Canada-based biotech Arch Biopartners announced the European Medicines Agency’s (EMA) Committee for Orphan Medicinal Products (COMP) has released a positive recommendation for the company’s treatment for infections linked to cystic fibrosis (CF).
The COMP’s positive opinion will be sent to the European Commission for final approval of the orphan designation for Arch Biotech’s product AB569. The approval is expected to be completed in the next few weeks.
Arch is now organizing AB569’s manufacturing and toxicology program, and is planning to submit an Investigational New Drug (IND) application to the U.S. FDA in 2016. The FDA recently granted AB569 Orphan Drug status for the treatment of antibiotic resistant Pseudomonas aeruginosa pulmonary infections in CF patients.
P. aeruginosa is a major cause of bacterial respiratory infections in patients with CF or chronic obstructive pulmonary disease (COPD), as well as a common cause of pneumonia. Since CF patients are more predisposed to lung infections – given an abnormal mucus production in the lungs and airways – P. aeruginosa infections are common, being present in up to 40 percent of patients between 6 and 10 years old. By the age of 17, the frequency of P. aeruginosa infections increases to 60 percent, and between 25 and 34 years old, the frequency reaches nearly 75 percent.
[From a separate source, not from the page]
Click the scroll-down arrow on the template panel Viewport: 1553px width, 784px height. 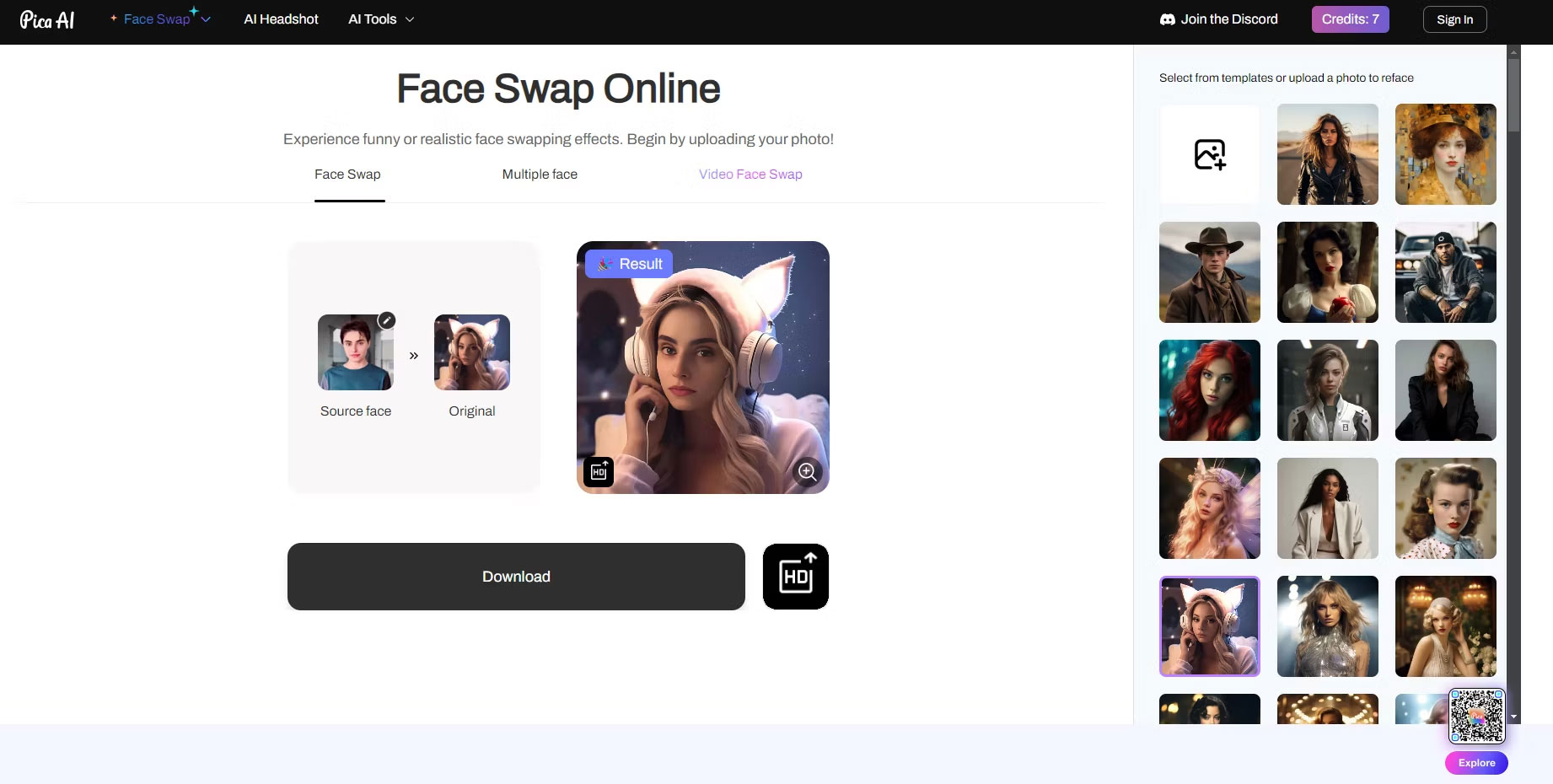pos(1513,718)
The mucoid form of P. aeruginosa is often found in patients suffering from CF, and is a very difficult infection to treat, mostly due to its high antibiotics resistance and phagocyte-mediated killing. As soon as patients develop this mucoid form of P. aeruginosa infection, their general lung function quickly declines. AB569 is an investigational potential treatment for both mucoid and non-mucoid pulmonary infections that are antibiotic-resistant.
“The positive opinion by the COMP in favor of orphan medicinal status for the treatment of CF is indicative of the clinical need to combat antibiotic resistant airway infections often found in CF patients,” Dr. Daniel Muruve, Arch’s chief science officer, said in a press release.
CF affects almost one person per every 10,000 citizens of the European Union throughout all its 27 countries, which is well below the orphan drug limit.
This particular Orphan Medicinal Product designation recommendation includes the two AB569 active ingredients: sodium nitrite and ethylenediaminetetraacetic acid (EDTA).
AB569 was first discovered by Dr. Daniel Hassett at the University of Cincinnati College of Medicine as a treatment for antibiotic-resistant bacterial lung infections – a persistent problem in CF patients.
“This very positive development will serve to accelerate our transition into CF clinical trials that are already planned at the University of Cincinnati and Cincinnati Children’s Hospital,” Hassett said.